* Task requirements
Leave the pictures out, and repeat exactly every line from the one with "Given: Click the Payment" through the end of the data below.

* Supplied records

□ □ □ □

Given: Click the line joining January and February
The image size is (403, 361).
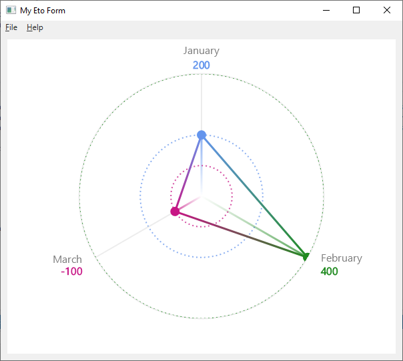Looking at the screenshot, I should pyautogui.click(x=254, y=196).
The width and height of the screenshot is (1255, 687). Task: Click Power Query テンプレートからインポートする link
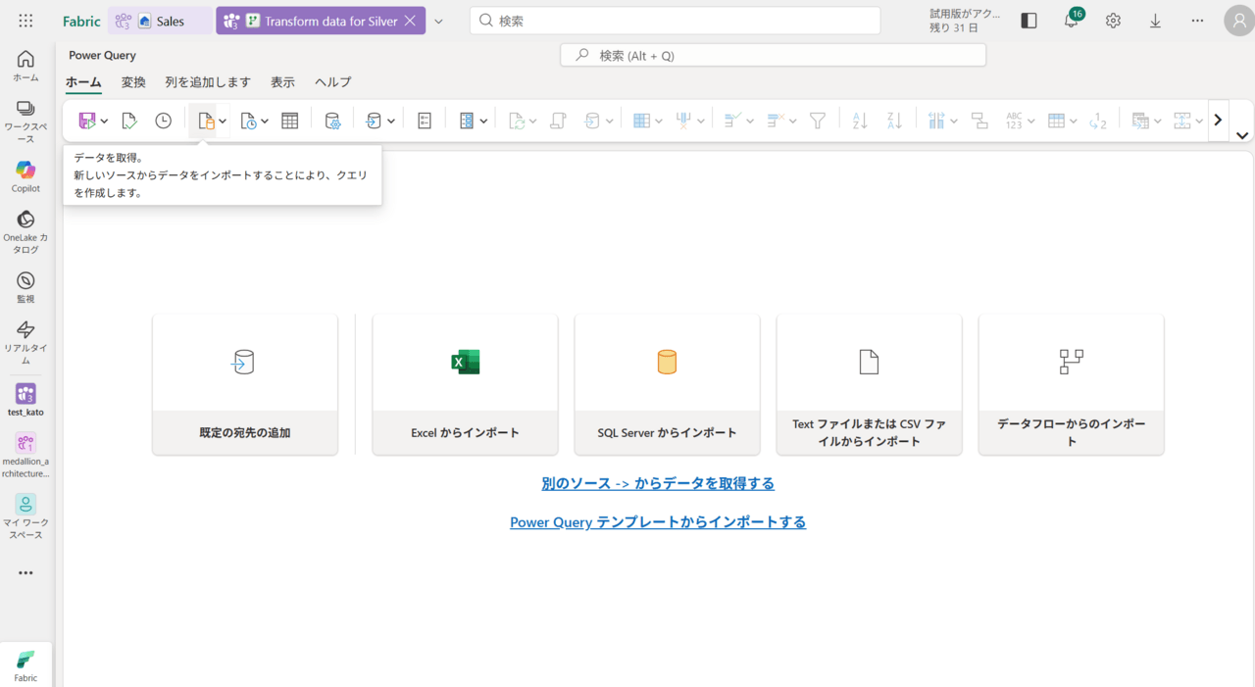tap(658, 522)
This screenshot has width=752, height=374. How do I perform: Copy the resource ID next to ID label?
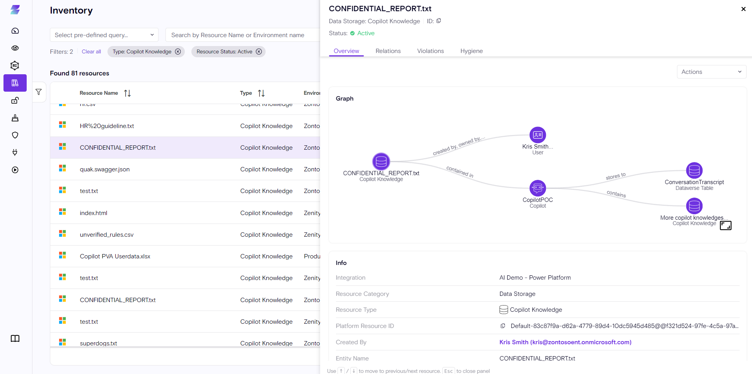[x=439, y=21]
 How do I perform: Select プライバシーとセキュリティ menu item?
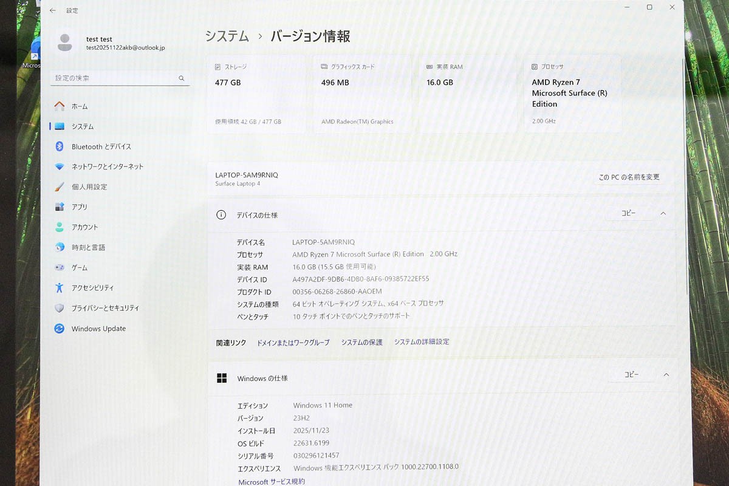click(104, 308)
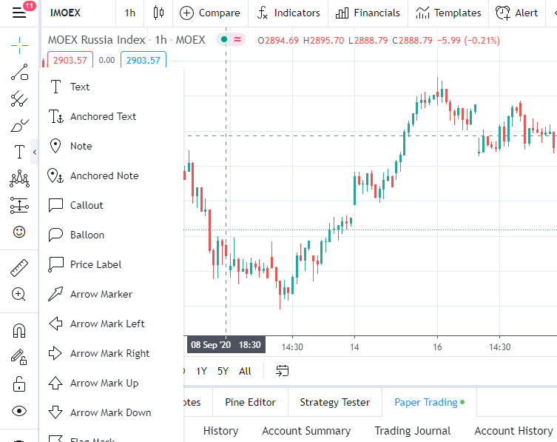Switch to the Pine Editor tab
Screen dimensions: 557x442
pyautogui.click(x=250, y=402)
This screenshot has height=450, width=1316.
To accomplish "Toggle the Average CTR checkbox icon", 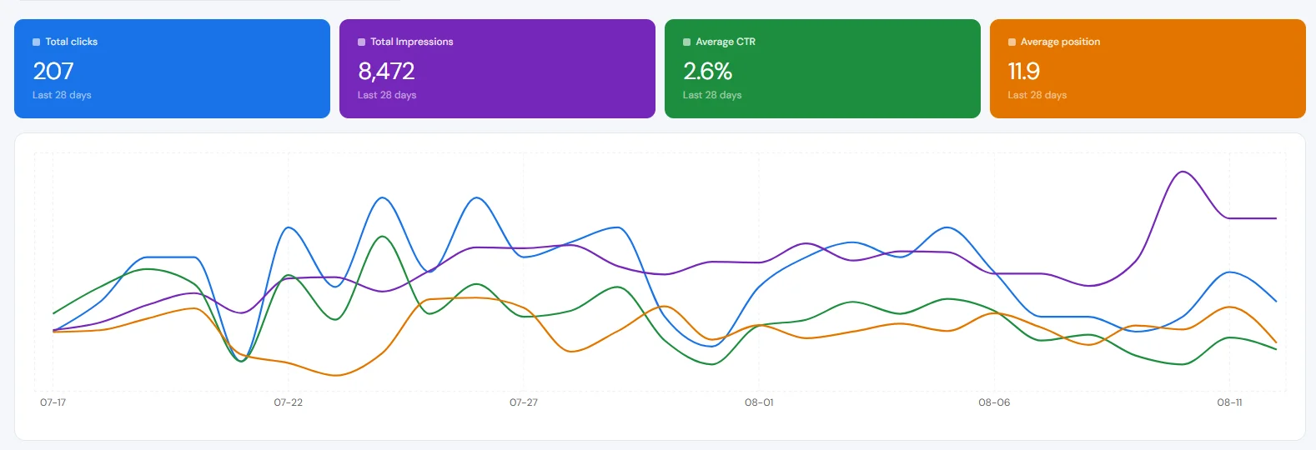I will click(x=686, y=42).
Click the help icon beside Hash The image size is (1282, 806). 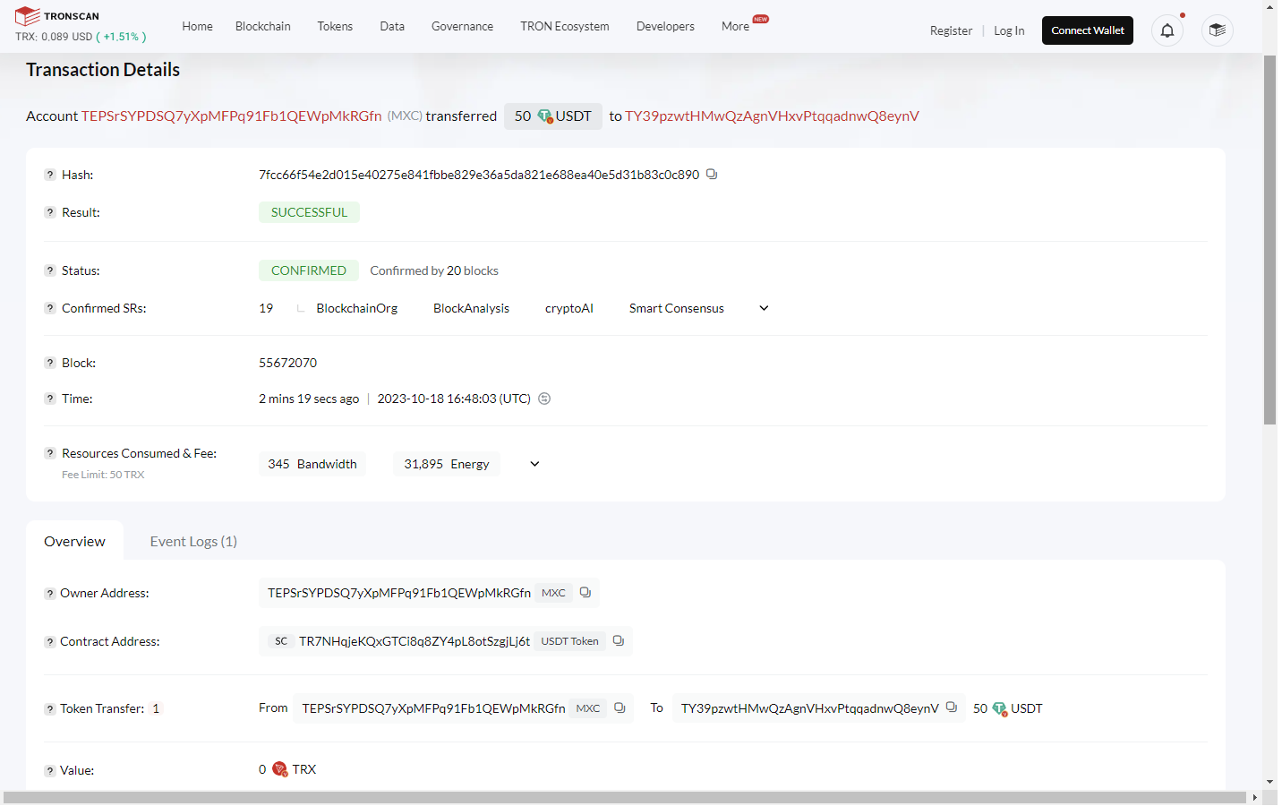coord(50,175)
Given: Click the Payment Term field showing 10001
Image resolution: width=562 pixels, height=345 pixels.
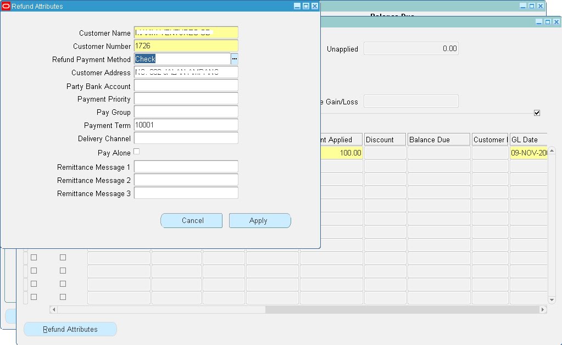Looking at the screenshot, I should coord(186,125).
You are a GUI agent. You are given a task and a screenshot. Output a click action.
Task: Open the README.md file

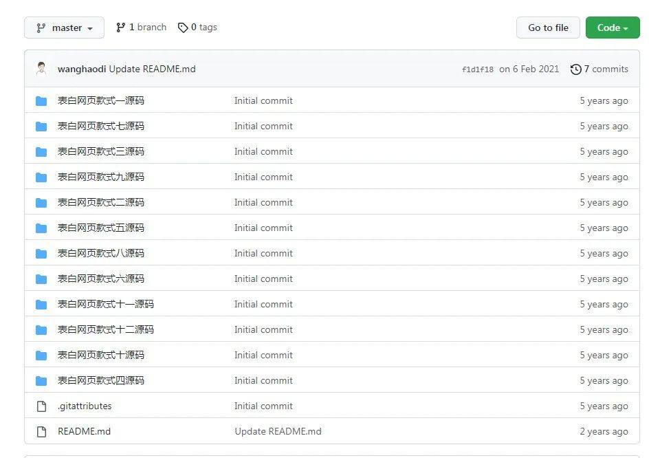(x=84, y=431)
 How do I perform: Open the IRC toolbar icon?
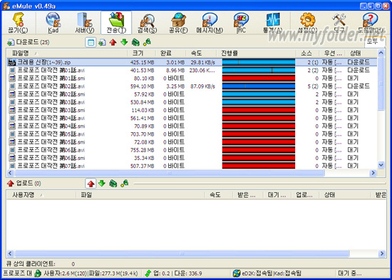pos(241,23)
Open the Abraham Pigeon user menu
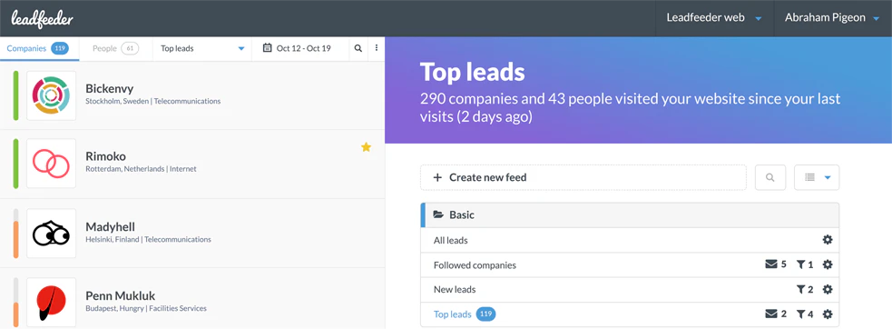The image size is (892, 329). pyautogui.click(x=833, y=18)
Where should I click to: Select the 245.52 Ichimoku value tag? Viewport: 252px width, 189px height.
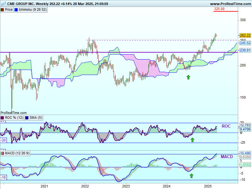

□ □ □ □

* Result of this task
Given: Click the Payment Term field showing 10001
Image resolution: width=562 pixels, height=345 pixels.
Looking at the screenshot, I should coord(186,125).
You are a GUI agent. You are given a task and a screenshot. Output a click action.
Task: Open the README.md file

(x=84, y=431)
 How do I perform: Open the IRC toolbar icon?
pos(241,23)
Open the Abraham Pigeon user menu
The image size is (892, 329). pyautogui.click(x=833, y=18)
Where should I click to: Select the 245.52 Ichimoku value tag? Viewport: 252px width, 189px height.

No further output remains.